Preocupa la nueva variante de COVID-19 que avanza rápidamente en EE.UU. Los datos de la CDC muestran que la NB.1.8.1 ha empezado a suplantar a otras cepas del coronavirus en circulación.
Según informa el último Nowcast de los CDC para las últimas dos semanas hasta el 7 de junio, la NB.1.8.1 probablemente esté causando el 37% de todos los casos de COVID-19 en EE.UU., apenas por debajo de la variante dominante actual, la LP.8.1 (38%). Es un cálculo, pero las cifras de los CDC indican que desde el mes pasado aumentaron en mucho los casos por NB.1.8-1 desde el mes pasado, cuando se detectó por primera vez. Aunque no hay certezas, es posible que la NB.1.8-1 provoque un pico renovado de COVID-19 este verano.
La OMS reconoció a mediados de mayo a la NB.1.81 como variante que había que monitorear, aunque inicialmente se la había detectado hacia finales de enero.
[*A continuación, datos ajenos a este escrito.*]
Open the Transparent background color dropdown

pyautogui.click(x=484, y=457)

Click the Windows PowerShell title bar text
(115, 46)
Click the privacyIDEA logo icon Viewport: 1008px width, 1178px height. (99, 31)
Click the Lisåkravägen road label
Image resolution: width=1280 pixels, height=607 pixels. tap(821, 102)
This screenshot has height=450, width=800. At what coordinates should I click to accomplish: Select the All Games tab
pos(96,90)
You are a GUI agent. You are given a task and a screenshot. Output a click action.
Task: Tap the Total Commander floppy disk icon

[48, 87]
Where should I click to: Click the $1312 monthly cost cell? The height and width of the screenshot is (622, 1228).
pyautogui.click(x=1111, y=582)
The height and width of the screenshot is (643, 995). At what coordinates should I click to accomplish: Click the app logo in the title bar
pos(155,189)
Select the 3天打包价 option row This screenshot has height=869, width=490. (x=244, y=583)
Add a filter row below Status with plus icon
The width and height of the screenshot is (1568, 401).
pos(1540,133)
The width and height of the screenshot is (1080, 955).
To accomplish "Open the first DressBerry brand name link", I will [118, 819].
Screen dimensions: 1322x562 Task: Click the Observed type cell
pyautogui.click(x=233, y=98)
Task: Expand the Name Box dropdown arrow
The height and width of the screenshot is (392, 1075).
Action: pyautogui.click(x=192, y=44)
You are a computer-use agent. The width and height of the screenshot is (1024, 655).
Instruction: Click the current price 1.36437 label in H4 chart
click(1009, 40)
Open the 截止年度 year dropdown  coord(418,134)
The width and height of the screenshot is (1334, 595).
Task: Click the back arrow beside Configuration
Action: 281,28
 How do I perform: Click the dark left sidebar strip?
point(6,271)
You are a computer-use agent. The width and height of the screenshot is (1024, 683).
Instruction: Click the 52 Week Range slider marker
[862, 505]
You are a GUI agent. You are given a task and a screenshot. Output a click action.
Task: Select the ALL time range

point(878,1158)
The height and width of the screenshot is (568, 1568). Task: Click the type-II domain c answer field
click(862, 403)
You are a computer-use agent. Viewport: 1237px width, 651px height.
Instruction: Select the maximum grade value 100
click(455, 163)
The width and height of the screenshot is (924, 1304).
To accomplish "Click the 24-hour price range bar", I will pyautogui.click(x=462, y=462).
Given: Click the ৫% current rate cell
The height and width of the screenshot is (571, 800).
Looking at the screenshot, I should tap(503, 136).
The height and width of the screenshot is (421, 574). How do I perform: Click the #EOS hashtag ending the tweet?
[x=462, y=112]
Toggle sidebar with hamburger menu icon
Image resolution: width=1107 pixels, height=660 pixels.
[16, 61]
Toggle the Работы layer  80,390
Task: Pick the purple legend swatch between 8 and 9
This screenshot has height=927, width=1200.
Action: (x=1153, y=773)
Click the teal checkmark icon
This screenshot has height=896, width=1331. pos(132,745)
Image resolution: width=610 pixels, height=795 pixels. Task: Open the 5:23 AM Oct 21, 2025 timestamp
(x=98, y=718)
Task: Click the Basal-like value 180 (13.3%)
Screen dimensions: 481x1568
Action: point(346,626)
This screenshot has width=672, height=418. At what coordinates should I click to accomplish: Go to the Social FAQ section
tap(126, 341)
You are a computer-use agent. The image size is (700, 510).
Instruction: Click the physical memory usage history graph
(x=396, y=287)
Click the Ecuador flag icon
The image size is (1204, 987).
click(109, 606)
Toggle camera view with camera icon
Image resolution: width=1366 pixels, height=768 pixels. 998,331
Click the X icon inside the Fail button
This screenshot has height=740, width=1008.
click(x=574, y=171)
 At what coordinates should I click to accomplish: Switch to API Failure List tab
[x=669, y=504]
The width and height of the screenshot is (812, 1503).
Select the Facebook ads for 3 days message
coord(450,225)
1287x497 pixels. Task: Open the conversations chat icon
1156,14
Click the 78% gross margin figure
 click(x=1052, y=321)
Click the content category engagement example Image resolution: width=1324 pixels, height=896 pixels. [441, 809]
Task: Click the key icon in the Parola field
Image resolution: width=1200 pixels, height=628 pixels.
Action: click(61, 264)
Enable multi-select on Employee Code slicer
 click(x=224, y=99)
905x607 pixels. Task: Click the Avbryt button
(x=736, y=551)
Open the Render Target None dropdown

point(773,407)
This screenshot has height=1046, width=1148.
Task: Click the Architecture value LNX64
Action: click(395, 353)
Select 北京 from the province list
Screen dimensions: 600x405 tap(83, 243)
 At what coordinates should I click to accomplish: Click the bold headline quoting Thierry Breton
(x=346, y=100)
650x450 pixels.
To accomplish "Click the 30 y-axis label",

Desde entonces se ha convertido en un riesgo cada vez mayor. A comienzos de junio casi una cuarta parte de todos los casos del mundo se cree que han sido causados por la NB.1.81, según datos de la OMS. La actividad del COVID-19 en general ha ido en aumento en algunas regiones del mundo y la NB.18.81 se ha vinculado con la aparición reciente de casos y hospitalizaciones en partes de Asia, incluyendo a China.
Hasta este momento, en EE.UU. la situación no parece estar empeorando de manera dramática. La tasa de positividad en pruebas para COVID-19 hasta la semana pasada es de 3%, apenas un poco más que en la semana anterior. También se mantienen bajas las cifras de hospitalizaciones y muertes relacionadas con el COVID-19. La NB.18.1 parece no causar enfermedad más grave en promedio que las demás variantes que circulan. Hoy las variantes siguen siendo del linaje Omicrón del virus, lo que significa que no cambiaron demasiado en el nivel genético, y que los refuerzos actualizados de las vacunas deberían seguir siendo efectivos contra la NB.1.8.1.
¿Qué podría cambiar?
Al mismo tiempo, la NB.1.81 tendría diferencias suficientes respecto de otras cepas como para convertirse en la variante dominante, y hay evidencia que sugiere que la NB.1.8.1 posee mutaciones que podrían aumentar su contagiosidad. El invierno pasado fue calmo en cuanto a COVID-19, con baja circulación pero eso podría significar que en el verano se produzca un pico, según los expertos.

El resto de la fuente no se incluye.